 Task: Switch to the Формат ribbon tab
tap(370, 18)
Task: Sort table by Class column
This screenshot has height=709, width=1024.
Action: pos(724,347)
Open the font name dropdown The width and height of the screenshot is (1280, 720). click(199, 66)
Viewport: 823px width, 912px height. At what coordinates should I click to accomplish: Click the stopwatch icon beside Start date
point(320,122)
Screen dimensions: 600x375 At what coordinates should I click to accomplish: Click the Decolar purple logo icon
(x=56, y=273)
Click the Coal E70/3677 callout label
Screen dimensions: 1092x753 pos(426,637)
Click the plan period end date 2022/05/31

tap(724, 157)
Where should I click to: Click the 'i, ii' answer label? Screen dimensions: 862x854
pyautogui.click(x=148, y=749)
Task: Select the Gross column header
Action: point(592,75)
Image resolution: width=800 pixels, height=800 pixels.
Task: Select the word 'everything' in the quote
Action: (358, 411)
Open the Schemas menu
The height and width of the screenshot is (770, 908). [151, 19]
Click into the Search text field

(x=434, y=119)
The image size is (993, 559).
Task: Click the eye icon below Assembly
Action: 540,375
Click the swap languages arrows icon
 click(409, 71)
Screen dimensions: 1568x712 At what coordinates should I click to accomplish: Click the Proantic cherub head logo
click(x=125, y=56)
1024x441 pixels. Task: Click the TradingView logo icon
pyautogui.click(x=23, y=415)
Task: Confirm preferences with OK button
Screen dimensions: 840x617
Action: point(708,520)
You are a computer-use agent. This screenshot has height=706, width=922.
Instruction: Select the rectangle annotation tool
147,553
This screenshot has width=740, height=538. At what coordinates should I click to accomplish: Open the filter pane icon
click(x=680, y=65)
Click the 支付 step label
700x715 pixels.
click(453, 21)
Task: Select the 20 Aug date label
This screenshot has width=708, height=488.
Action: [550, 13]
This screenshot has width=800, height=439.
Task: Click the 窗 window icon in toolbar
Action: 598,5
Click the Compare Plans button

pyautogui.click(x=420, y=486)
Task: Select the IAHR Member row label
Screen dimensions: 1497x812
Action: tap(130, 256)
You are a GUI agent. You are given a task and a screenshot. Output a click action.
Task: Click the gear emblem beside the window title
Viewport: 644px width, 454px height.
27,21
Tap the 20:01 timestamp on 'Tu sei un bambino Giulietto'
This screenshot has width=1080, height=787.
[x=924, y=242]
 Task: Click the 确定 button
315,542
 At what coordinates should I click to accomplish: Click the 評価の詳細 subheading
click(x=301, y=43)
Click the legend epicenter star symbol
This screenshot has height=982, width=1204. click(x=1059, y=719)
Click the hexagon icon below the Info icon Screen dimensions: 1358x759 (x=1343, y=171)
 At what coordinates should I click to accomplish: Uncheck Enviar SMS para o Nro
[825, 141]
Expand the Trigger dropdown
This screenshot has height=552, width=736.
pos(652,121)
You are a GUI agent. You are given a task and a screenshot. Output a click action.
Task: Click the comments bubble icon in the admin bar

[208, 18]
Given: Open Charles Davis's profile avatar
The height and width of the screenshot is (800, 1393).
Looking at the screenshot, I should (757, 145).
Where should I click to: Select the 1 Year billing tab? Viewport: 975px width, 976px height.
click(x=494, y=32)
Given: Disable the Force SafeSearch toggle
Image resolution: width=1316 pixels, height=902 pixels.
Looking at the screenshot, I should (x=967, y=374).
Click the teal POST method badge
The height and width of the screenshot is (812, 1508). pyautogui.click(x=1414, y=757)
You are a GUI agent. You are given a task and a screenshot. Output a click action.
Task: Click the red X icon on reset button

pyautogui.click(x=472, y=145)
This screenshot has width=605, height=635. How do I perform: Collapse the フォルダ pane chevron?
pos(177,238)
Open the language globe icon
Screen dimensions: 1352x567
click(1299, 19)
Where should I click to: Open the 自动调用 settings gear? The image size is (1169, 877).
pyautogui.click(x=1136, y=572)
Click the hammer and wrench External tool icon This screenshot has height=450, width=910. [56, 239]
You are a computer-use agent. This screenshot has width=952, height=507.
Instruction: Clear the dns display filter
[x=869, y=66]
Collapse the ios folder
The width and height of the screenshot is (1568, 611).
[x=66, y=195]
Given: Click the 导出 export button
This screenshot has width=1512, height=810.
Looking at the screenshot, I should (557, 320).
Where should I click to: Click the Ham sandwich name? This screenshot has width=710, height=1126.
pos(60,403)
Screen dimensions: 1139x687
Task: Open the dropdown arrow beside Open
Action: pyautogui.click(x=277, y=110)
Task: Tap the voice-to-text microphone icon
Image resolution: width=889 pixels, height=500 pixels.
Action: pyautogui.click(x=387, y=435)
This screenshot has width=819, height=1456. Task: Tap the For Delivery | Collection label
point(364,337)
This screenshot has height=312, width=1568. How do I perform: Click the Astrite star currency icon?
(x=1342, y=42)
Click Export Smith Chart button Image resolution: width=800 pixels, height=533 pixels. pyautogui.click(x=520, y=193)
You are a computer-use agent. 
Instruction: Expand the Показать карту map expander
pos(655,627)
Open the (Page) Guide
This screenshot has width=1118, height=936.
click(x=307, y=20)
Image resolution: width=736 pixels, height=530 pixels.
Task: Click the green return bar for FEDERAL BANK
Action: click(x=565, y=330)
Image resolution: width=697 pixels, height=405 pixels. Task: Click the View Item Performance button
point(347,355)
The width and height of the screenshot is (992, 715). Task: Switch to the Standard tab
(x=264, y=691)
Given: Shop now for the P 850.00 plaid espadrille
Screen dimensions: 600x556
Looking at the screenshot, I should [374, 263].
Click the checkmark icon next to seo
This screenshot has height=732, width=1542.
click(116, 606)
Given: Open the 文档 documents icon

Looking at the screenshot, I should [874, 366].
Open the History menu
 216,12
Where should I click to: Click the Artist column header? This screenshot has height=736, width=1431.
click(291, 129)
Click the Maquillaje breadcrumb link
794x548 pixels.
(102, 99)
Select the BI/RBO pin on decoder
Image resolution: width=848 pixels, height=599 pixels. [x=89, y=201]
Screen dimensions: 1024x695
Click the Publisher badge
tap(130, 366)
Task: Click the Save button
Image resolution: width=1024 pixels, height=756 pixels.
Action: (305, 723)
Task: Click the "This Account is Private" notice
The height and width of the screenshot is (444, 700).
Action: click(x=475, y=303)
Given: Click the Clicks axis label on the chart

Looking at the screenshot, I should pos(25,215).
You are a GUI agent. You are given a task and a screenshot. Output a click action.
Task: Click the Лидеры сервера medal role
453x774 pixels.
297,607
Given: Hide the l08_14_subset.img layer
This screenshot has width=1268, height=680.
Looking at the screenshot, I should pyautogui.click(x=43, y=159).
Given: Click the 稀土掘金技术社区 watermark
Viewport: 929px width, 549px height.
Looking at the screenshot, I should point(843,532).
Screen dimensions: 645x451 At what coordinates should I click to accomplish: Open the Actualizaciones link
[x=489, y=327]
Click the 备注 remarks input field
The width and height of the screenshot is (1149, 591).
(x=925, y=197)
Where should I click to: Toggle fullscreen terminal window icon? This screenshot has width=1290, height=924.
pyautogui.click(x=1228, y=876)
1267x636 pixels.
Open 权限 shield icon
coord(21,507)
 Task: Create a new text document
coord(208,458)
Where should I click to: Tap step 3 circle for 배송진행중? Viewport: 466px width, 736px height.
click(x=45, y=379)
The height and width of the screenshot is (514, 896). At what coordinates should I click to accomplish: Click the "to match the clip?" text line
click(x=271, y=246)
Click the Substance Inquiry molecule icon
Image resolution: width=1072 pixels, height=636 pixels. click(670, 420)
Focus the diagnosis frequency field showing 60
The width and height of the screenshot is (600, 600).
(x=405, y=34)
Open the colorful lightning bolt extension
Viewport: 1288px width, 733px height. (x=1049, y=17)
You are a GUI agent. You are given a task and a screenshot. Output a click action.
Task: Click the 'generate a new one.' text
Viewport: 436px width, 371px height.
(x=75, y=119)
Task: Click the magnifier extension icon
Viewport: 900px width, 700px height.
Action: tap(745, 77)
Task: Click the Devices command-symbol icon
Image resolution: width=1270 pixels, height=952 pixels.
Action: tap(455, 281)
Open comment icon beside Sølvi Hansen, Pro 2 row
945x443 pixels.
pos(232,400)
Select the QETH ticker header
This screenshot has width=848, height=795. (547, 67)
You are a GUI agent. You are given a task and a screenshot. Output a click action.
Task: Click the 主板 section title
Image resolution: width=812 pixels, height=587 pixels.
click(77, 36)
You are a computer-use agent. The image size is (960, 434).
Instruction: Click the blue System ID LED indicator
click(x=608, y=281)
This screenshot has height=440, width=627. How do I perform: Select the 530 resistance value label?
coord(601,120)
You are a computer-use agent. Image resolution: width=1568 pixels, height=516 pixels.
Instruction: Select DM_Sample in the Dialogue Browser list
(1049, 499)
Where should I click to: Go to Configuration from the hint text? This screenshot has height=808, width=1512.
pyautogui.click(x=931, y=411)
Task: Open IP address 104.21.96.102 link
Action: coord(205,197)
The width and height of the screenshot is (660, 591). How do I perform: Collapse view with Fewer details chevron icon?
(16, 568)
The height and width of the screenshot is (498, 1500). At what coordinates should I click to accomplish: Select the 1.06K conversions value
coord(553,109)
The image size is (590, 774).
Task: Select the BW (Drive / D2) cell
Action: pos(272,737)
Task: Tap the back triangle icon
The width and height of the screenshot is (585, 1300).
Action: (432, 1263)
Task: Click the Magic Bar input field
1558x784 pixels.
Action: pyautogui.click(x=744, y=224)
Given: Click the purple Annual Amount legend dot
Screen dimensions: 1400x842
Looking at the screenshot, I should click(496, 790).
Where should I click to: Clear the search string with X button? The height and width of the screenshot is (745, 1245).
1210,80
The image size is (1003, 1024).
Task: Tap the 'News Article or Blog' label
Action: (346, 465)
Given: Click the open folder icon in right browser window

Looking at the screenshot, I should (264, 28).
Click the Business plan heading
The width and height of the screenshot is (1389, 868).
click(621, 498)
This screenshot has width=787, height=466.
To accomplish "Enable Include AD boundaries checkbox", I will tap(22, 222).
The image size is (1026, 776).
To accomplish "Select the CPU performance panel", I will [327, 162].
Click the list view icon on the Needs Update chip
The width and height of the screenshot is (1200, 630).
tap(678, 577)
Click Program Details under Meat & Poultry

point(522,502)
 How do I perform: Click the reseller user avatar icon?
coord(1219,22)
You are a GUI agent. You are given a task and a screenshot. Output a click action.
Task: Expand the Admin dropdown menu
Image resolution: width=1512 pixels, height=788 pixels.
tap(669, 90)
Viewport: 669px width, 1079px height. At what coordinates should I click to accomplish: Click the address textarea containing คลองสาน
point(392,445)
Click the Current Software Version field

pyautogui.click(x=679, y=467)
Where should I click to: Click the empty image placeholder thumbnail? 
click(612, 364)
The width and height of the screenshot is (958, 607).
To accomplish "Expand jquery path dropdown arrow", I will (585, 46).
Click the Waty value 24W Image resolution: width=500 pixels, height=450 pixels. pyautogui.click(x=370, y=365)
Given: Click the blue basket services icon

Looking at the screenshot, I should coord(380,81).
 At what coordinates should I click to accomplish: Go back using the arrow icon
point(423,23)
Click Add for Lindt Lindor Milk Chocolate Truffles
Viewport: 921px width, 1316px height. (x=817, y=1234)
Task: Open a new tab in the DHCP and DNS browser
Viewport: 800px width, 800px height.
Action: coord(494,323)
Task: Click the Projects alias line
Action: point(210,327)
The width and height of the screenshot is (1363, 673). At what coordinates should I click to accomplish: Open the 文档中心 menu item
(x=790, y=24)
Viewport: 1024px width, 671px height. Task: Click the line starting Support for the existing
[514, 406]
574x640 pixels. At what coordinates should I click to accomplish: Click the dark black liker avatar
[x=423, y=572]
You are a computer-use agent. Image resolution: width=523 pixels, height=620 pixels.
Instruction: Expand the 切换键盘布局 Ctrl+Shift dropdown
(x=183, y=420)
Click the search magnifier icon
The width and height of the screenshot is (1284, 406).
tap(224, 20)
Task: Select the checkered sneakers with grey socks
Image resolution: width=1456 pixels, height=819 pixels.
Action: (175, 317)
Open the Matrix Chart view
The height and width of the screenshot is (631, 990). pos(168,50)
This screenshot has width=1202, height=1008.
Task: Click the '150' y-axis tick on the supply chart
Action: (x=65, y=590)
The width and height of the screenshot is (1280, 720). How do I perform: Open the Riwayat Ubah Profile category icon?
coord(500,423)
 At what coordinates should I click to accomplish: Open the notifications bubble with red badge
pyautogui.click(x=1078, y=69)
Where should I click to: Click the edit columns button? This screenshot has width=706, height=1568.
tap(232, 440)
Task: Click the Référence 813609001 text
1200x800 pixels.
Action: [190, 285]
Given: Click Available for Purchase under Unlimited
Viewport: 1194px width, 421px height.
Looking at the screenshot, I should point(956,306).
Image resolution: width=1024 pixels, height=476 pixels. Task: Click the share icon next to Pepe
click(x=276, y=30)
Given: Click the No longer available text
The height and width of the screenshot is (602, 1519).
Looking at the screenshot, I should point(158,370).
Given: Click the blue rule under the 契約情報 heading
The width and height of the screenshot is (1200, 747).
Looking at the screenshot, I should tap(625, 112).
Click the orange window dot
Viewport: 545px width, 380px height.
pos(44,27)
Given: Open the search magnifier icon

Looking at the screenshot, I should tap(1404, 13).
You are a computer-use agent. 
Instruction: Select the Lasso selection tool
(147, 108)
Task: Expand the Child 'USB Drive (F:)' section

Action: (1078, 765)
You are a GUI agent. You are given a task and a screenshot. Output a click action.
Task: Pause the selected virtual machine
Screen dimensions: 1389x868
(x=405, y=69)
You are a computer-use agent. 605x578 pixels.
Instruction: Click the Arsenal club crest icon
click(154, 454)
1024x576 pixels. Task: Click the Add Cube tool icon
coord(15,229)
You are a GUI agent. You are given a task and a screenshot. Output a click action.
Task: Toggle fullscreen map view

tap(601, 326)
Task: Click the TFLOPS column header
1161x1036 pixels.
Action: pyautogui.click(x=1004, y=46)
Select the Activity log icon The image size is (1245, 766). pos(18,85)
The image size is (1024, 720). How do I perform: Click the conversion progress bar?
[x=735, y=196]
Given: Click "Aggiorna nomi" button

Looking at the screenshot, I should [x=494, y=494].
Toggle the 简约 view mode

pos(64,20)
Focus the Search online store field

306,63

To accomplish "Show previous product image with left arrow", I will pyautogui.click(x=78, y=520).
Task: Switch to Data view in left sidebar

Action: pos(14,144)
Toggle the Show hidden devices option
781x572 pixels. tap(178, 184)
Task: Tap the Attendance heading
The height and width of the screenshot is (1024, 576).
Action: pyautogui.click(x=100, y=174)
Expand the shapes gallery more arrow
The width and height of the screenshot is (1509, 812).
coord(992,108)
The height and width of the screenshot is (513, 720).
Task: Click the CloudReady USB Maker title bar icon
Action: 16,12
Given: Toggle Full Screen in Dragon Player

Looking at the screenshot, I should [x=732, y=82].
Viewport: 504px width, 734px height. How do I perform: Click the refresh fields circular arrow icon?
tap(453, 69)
————————
Your instructions:
Wherever "input" occurs in the records above, copy the line it sits in.

Written answer:
Click the 备注 remarks input field
Task: Click the Magic Bar input field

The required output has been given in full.